▸ **Description of the task**
Scan the material below and copy every line holding the word "checkbox".
━━━━━━━━━━━━━━━━━━━━━━━━━━━━━━
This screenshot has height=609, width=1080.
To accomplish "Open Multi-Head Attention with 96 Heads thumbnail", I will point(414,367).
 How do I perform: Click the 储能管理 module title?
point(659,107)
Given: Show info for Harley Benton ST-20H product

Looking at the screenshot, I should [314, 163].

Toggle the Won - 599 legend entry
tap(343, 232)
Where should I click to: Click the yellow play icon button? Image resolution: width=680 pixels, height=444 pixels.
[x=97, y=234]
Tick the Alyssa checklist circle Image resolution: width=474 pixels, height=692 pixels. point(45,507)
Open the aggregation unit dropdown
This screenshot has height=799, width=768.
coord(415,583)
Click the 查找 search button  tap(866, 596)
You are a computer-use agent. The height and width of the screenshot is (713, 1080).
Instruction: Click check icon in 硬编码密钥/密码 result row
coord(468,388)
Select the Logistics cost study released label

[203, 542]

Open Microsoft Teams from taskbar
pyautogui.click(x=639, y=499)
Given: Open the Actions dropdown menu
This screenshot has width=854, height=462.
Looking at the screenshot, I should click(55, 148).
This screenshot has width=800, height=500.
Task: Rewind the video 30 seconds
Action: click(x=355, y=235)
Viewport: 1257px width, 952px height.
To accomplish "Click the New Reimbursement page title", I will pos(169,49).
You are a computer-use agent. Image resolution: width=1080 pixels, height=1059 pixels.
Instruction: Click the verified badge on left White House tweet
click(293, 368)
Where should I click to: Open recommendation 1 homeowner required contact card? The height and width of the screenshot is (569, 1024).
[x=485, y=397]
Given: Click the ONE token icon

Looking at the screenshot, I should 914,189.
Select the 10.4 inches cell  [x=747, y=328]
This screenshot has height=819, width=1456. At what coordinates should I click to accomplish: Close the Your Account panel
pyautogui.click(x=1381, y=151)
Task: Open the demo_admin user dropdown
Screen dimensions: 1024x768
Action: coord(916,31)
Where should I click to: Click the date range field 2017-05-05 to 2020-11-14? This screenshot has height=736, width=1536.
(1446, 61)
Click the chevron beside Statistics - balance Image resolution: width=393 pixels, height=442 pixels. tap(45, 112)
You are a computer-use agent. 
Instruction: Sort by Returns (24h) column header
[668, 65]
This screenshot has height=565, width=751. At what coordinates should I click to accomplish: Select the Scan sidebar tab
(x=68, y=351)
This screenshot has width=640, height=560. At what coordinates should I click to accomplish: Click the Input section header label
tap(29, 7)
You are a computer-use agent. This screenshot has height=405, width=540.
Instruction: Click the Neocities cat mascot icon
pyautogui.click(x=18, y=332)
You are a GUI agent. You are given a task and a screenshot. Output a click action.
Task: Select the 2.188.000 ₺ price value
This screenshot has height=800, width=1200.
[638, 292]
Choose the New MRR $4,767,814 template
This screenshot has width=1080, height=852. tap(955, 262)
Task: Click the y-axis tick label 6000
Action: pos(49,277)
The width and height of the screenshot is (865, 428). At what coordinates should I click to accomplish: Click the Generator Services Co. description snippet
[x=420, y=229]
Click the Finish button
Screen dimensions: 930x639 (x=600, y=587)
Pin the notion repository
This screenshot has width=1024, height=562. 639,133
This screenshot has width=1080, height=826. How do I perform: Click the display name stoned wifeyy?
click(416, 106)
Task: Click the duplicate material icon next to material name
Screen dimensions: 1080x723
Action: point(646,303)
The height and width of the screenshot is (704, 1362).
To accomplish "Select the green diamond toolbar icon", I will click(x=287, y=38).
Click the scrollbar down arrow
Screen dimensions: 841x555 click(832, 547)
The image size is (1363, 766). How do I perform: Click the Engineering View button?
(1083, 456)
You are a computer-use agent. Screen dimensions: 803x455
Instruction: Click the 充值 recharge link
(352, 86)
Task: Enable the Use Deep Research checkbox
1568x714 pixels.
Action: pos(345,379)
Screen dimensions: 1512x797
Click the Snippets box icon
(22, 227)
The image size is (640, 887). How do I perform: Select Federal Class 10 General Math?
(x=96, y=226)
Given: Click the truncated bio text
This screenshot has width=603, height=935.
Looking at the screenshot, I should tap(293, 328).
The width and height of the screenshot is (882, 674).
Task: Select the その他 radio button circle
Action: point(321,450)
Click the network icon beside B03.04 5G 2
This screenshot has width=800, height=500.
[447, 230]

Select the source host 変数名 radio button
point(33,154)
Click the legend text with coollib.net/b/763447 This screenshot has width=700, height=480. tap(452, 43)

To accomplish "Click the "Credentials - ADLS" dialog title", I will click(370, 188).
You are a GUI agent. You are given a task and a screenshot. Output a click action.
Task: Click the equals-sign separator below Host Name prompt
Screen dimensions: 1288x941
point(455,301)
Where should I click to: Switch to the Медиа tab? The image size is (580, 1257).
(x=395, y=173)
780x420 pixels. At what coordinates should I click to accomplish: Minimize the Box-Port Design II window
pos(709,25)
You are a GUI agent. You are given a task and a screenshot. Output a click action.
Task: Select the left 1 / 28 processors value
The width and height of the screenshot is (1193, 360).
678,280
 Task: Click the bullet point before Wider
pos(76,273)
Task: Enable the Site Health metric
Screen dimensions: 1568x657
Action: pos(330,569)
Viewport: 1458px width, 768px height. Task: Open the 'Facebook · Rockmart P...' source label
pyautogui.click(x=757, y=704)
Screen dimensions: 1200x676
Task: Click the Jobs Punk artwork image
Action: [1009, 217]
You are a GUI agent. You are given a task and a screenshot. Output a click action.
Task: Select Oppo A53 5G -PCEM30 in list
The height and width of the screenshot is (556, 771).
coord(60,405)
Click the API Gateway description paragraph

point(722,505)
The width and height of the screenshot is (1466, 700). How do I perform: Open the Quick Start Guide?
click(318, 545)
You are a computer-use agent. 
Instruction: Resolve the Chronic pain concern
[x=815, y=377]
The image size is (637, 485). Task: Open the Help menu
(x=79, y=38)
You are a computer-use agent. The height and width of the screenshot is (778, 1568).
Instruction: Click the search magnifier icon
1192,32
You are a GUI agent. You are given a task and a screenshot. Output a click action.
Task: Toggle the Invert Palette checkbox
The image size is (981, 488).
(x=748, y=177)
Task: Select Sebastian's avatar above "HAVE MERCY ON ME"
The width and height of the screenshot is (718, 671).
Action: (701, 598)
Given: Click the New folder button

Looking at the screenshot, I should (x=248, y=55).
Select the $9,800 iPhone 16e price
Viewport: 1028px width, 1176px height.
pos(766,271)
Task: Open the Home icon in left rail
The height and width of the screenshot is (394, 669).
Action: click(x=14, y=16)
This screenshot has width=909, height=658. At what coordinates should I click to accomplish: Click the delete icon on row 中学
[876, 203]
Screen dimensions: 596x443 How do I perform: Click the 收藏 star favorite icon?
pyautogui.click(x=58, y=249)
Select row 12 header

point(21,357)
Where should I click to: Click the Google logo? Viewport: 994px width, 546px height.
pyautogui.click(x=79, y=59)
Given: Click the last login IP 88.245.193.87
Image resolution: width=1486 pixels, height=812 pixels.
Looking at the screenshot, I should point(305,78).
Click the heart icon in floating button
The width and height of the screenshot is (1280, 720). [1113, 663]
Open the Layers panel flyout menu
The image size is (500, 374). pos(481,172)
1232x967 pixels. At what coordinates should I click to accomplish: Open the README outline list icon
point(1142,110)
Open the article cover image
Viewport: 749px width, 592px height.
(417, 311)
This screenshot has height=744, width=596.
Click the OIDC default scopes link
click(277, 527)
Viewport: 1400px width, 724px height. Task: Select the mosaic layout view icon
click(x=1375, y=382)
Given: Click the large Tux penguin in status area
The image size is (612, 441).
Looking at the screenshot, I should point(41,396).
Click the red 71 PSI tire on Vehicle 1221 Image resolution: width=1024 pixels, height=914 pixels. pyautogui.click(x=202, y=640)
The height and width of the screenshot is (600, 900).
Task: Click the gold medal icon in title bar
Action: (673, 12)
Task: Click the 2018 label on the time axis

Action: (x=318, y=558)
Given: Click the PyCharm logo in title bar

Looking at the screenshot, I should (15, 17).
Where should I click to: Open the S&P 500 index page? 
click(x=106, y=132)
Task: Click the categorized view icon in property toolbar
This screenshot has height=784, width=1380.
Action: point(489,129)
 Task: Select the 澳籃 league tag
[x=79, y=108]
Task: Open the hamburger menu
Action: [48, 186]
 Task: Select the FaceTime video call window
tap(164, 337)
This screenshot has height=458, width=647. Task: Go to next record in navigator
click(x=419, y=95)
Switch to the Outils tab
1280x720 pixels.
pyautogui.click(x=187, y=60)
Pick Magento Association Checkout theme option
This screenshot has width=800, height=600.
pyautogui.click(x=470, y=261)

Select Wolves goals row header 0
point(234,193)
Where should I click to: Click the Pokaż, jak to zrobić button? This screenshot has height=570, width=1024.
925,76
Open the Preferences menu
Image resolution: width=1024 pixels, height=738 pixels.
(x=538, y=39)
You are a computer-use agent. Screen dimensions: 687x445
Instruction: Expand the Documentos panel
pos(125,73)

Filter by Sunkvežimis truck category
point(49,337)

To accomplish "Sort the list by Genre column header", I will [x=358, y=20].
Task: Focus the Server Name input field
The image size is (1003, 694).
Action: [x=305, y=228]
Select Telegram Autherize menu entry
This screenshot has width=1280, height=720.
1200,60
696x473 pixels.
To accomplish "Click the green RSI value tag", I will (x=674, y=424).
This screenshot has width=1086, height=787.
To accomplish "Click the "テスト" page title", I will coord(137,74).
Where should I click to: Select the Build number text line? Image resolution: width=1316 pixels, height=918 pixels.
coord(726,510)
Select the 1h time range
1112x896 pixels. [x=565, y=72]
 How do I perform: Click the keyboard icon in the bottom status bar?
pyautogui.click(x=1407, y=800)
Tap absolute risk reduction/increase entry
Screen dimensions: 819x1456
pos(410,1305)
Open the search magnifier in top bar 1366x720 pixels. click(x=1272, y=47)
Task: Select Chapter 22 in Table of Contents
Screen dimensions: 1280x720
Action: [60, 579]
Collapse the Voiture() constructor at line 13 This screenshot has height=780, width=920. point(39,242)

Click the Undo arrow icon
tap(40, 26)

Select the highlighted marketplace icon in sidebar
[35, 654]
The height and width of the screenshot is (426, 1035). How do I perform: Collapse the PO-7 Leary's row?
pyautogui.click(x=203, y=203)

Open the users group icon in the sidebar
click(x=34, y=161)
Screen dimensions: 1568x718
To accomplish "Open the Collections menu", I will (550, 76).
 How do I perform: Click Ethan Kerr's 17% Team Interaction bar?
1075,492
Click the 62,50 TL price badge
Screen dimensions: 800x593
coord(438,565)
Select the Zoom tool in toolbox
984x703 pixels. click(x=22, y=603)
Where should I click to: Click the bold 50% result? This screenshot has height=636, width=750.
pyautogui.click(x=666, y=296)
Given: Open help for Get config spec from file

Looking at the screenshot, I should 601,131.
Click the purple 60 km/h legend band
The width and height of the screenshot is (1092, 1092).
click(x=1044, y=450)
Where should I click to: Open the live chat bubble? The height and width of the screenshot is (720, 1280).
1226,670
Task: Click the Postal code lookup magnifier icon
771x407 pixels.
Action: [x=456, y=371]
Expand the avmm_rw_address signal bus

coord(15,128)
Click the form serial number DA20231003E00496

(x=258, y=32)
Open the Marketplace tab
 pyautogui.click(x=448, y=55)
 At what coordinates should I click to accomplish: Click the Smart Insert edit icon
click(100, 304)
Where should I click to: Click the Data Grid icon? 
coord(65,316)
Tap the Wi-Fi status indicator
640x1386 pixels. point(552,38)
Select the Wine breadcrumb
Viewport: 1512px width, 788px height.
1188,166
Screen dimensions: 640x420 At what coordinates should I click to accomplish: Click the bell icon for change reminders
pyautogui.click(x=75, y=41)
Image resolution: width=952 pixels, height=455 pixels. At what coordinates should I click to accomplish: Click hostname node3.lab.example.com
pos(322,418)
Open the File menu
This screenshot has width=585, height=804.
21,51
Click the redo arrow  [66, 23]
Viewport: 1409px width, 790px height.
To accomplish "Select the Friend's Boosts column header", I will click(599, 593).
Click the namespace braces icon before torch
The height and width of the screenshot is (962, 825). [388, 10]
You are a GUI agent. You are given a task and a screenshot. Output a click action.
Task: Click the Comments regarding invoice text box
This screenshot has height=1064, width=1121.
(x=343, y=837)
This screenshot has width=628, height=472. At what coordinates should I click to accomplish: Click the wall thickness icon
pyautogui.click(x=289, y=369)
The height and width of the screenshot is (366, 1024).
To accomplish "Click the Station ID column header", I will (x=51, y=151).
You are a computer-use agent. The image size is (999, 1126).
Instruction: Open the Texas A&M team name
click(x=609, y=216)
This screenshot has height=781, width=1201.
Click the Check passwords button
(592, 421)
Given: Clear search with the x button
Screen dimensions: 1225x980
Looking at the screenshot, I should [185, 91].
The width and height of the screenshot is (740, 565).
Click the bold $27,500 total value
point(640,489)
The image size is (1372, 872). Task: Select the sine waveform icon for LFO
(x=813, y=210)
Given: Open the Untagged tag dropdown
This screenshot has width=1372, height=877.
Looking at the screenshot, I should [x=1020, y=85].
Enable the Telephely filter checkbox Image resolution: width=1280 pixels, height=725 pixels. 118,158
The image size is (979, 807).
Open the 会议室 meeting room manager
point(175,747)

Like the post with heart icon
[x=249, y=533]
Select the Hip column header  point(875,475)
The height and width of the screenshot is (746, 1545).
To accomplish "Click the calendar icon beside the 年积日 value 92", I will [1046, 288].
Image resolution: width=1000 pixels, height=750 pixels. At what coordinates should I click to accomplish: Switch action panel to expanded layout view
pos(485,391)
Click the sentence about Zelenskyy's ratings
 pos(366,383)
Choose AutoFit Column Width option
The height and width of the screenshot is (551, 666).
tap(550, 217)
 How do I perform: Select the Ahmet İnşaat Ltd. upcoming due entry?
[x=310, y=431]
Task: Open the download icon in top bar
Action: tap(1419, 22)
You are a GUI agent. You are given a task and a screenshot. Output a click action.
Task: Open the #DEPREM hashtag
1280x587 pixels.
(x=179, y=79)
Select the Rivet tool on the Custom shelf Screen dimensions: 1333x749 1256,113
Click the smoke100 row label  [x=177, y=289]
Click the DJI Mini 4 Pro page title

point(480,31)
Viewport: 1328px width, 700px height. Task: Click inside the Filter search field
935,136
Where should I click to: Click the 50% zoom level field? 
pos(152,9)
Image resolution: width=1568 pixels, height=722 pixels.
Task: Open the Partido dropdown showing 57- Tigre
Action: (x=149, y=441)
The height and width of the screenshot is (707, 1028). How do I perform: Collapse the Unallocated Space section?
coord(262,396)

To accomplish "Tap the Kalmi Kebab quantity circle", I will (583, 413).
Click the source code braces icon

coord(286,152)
━━━━━━━━━━━━━━━━━━━━━━━━━━━━━━
▸ **Answer to this exercise**
Task: Enable the Use Deep Research checkbox
Task: Toggle the Invert Palette checkbox
Enable the Telephely filter checkbox Image resolution: width=1280 pixels, height=725 pixels. 118,158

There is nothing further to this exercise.